Хреков, летевший с нами, общался с тремя высокими чинами. Всей этой бандой они заседали во время полёта в небольшой гермокабине, в которой гораздо комфортнее.
— А чего он не полетел на более комфортном борту? — спросил я, стоя под палящим солнцем на бетонной стоянке Шинданда.
Пустынный пейзаж долины Зирко резко контрастировал с высоченными горными грядами вокруг Баграма. Военный городок, расположенный чуть дальше стоянки истребителей и вертолётной эскадрильи, пока ещё представлял собой несколько одиноких бараков и множество песочных палаток. Уже видно, как высаживаются деревья и возводятся деревянные постройки из бомботары.

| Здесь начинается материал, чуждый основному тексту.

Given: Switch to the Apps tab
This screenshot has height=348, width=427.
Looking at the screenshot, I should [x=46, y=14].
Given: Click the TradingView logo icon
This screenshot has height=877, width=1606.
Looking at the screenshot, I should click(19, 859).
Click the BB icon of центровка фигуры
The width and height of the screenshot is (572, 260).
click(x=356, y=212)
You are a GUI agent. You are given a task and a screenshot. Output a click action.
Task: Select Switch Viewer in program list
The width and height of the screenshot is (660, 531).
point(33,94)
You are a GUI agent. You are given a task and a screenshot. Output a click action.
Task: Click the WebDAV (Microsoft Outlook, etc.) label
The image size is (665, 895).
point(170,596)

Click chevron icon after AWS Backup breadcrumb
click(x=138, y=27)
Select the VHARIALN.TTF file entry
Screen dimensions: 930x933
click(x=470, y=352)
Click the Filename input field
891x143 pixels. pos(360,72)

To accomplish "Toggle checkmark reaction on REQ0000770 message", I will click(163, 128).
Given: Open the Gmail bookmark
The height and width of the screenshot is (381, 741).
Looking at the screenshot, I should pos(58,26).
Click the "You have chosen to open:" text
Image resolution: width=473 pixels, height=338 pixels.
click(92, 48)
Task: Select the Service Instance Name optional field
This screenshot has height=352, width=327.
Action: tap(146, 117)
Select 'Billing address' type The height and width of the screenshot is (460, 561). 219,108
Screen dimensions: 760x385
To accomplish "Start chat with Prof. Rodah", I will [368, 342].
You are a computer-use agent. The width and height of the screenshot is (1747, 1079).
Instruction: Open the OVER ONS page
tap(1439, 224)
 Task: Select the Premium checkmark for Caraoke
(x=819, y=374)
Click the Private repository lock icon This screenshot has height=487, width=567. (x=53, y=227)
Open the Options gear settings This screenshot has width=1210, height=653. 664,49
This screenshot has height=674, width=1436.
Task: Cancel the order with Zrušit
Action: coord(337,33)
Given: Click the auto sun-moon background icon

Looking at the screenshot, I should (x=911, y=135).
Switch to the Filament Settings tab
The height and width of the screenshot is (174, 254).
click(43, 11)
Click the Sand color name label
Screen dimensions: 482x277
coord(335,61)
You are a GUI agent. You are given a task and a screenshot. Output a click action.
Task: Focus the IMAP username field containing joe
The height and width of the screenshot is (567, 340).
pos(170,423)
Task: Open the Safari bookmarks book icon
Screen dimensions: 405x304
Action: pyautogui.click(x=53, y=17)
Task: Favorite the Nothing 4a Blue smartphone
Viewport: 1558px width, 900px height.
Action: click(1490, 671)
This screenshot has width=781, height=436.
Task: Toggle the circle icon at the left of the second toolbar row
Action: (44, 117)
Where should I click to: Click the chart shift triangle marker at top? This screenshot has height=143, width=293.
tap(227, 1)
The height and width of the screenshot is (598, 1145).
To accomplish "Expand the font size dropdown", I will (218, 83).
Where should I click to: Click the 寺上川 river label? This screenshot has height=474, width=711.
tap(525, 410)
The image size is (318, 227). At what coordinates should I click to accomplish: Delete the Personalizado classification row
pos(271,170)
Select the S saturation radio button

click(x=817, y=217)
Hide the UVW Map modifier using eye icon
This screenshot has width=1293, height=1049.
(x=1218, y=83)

— Кто его знает. Их, генералов, не поймёшь, — ответил Буянов.
Томин в это время о чём-то беседовал с Хрековым. После нашего застолья в госпитале, как мне, кажется, генерал стал несколько другим человеком. Расслабила его, видимо, неформальная обстановка.
— Так, Осмонцы, летите сейчас к себе и повнимательнее там, — подошёл к нам Хреков, пожимая каждому руку.
— Товарищ генерал, а вы не с нами? — спросил Буянов.
— Тут останусь. Подлетнуть надо, пока есть возможность, — сказал Андрей Константинович, махнув рукой приближающемуся УАЗу.
Командирский автомобиль остановился, взвизгнув тормозами, и из него вышел потрёпанный и слегка небритый подполковник.
— Товарищ… ик… генерал! Подп… подпол…
— Шомпол, ты! Когда в зеркало смотрелись, товарищ подполковник? Или вы думаете, что в Шинданде вам курорт? — зашёлся в гневных возгласах Хреков.
Мы постепенно начали двигаться к самолёту. Тем не менее, Хрекова было слышно на всём аэродроме, как он высказывал своё недовольство увиденным в Шинданде.